1) 処理のデフォルトを非リニアワークフローに戻す

2) 褐色補正レイヤーマスクのアルゴリズムの修正

3) 内部コード整理

4) その他バグフィクス

 

1) 処理のデフォルトを非リニアワークフローに戻す

 前回 32bit 化と共にリニアワークフローを導入しましたが、デフォルトを非リニアに戻します。この理由ですが、どうも非リニア画像をベースにマスクを作ったほうが適切な結果が得られるためです。

 リニア画像を基に処理を行うと、数字的にはシャドウ領域が圧縮されることになります。これを基にマスク画像を作ると、非リニア画像に比べ、シャドウ領域では、見た目的にコントラストが高くなるとともに、諧調範囲的にきめの粗いマスクになる一方、ハイライト領域ではきめが細かくなる一方コントラストが低くなります。これは、マスク作成の際、チャンネル間の値の差分に基づいて作成しているためです (厳密に言えば、差分を求める時に値を調整して計算しているので、その調整値の色空間における知覚上の影響の与え方の違いが原因と思います。単純な差分なら結果はほとんど変わらないはずですので)。
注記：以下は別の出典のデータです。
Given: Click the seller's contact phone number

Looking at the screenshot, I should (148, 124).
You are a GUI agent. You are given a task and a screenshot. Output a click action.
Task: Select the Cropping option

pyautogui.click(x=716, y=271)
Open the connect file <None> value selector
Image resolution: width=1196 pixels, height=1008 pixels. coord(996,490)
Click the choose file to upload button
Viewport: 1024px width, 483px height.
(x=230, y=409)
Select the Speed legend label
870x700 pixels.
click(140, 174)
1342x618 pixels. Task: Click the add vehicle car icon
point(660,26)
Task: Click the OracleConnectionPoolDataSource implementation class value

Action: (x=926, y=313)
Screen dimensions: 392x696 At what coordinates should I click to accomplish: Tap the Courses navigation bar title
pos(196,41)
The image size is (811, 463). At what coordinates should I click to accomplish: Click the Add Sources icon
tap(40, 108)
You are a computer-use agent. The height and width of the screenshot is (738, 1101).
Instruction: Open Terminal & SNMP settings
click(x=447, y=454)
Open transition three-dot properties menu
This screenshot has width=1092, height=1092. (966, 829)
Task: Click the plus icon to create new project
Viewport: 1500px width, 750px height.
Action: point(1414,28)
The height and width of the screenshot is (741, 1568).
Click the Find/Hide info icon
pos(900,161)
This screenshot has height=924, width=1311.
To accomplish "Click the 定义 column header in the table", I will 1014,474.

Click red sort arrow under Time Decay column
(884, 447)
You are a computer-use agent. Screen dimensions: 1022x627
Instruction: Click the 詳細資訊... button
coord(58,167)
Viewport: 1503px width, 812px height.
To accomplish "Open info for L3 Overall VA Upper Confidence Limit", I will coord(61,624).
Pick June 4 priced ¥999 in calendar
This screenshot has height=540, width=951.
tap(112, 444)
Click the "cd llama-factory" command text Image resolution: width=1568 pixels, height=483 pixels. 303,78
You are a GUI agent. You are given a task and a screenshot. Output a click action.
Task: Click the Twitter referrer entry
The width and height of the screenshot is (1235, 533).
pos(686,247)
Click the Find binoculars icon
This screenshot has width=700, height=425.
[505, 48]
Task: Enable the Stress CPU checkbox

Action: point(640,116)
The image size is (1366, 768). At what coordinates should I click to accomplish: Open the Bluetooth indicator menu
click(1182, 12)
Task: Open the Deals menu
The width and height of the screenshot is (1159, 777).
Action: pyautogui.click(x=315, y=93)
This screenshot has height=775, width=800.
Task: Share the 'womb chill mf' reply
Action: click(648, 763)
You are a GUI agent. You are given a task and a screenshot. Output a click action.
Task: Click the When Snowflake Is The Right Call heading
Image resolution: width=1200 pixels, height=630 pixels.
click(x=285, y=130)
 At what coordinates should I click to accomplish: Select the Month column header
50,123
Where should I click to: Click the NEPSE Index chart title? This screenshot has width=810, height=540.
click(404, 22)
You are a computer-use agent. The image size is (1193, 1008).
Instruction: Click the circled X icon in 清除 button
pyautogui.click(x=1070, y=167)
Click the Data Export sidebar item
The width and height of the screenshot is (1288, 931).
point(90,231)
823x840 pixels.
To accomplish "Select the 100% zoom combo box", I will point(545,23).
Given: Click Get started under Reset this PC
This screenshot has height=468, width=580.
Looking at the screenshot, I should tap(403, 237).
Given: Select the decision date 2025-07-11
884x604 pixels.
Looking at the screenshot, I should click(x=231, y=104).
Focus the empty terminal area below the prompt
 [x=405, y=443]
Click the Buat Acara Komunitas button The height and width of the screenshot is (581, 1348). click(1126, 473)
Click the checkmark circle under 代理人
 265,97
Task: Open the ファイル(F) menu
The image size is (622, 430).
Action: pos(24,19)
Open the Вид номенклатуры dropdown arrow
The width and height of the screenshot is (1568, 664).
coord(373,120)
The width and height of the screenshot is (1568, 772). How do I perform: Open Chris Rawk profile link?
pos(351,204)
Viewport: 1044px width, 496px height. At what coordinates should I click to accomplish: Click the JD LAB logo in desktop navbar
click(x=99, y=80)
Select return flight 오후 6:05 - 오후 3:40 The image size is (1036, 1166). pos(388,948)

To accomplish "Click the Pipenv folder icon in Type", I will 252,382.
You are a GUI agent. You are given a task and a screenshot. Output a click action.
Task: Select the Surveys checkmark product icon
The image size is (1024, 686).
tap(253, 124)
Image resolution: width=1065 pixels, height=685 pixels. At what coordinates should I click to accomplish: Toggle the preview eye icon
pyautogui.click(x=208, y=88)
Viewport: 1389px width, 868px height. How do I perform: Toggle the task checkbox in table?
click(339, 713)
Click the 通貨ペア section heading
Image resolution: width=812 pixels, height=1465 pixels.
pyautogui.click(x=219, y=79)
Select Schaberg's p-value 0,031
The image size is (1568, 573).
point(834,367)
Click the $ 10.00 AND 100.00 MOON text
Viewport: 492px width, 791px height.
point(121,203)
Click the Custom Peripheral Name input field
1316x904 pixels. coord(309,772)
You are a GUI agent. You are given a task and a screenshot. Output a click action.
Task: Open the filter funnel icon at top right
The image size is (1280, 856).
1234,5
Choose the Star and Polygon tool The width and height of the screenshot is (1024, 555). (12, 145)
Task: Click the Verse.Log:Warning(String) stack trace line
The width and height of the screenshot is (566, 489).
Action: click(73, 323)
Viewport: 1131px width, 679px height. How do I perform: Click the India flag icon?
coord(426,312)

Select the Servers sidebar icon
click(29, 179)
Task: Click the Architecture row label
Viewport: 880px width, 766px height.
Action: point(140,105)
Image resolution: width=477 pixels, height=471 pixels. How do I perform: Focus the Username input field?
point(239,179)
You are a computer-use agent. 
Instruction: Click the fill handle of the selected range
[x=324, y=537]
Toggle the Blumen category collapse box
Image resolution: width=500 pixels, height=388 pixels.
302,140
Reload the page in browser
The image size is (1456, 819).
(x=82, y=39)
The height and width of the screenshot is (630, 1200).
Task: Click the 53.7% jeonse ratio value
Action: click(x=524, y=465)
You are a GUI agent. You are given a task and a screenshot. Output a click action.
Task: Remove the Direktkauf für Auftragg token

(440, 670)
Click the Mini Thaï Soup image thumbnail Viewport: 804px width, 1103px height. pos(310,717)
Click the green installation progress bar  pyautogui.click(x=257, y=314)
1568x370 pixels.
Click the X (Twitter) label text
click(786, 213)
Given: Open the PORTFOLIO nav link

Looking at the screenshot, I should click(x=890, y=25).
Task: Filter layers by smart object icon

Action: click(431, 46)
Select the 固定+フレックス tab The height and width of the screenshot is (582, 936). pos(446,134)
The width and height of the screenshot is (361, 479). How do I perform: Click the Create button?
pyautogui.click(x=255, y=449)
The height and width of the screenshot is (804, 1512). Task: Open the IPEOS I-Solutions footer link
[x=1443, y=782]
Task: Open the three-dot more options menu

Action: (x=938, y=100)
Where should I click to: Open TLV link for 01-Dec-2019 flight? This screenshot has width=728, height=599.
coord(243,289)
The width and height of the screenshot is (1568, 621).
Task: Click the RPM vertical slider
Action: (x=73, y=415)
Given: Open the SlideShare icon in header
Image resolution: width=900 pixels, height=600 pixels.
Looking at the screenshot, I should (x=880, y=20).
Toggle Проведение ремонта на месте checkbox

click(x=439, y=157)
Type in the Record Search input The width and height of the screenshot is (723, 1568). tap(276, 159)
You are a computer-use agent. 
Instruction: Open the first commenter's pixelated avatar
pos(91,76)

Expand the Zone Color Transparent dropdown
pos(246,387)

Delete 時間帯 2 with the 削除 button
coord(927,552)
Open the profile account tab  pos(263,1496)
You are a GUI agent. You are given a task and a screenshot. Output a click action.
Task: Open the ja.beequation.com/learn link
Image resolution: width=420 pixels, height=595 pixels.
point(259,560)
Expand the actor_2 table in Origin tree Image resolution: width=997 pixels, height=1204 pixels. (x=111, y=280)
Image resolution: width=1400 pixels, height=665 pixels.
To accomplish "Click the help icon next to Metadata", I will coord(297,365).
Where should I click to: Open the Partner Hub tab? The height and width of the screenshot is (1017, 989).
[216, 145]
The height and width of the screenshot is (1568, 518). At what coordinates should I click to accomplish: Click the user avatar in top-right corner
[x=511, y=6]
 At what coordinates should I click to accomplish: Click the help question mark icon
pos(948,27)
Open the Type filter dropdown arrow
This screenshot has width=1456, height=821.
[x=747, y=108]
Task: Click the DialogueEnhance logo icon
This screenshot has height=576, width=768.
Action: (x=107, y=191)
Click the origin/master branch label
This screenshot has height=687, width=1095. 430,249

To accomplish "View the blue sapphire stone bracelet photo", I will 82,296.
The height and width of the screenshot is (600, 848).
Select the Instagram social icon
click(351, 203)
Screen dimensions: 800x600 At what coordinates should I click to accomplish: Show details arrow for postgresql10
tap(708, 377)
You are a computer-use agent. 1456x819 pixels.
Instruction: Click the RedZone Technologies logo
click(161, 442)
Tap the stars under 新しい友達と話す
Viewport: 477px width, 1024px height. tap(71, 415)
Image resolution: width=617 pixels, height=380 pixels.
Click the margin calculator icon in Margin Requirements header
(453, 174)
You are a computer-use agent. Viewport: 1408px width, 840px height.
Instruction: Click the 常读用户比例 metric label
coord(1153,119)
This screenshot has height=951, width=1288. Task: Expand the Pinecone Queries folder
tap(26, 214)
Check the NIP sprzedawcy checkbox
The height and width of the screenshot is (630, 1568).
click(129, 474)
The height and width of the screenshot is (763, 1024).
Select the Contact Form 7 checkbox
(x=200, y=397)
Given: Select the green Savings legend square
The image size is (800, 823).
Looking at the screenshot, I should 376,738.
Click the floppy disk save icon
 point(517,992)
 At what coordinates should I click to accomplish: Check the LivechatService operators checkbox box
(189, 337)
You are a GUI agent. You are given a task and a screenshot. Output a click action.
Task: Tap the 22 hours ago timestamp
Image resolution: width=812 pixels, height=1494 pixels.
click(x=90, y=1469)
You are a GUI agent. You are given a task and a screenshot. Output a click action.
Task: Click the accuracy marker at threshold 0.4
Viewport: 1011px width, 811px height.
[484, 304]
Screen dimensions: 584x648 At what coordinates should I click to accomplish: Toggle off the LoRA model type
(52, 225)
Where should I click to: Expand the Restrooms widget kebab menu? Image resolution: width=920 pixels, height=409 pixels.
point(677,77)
非リニア空間を基準に考えると、リニア空間では、数値的には同じ差分でも、シャドウ域においては人間の知覚上の差が大きく、ハイライト域では小さくなることになります。

 結果的にできたマスクを比較すると、どうも非リニアで作成したほうが適切なケースが多いようです。とはいえこれもどのようなマスクを作りたいかによってケースバイケースですが。

 おそらく、マスク作成時は非リニア画像を基準に作成する一方、補正レイヤーの計算はリニア空間で行うのがベストではないかと思われますが、コードが複雑化しますので、一旦ここはデフォルト処理を非リニアに戻し、マスクと補正レイヤーとで計算のベースとなる画像を変えることについては次バージョンの宿題とさせていただきます。

2) 褐色補正レイヤーマスクのアルゴリズムの修正

 前回緑補正レイヤーマスクと褐色補正レイヤーマスクの計算方法を変更しましたが、褐色補正レイヤーに関して意図通りの計算結果が出ていないことに気づきました。理由は、32bit 処理に変更した際に変更すべきコードの見落としと、アルゴリズムを書いた際に錯覚があり間違っていました。これを修正しました。今回は本来の意図通りの結果が得られていると思います。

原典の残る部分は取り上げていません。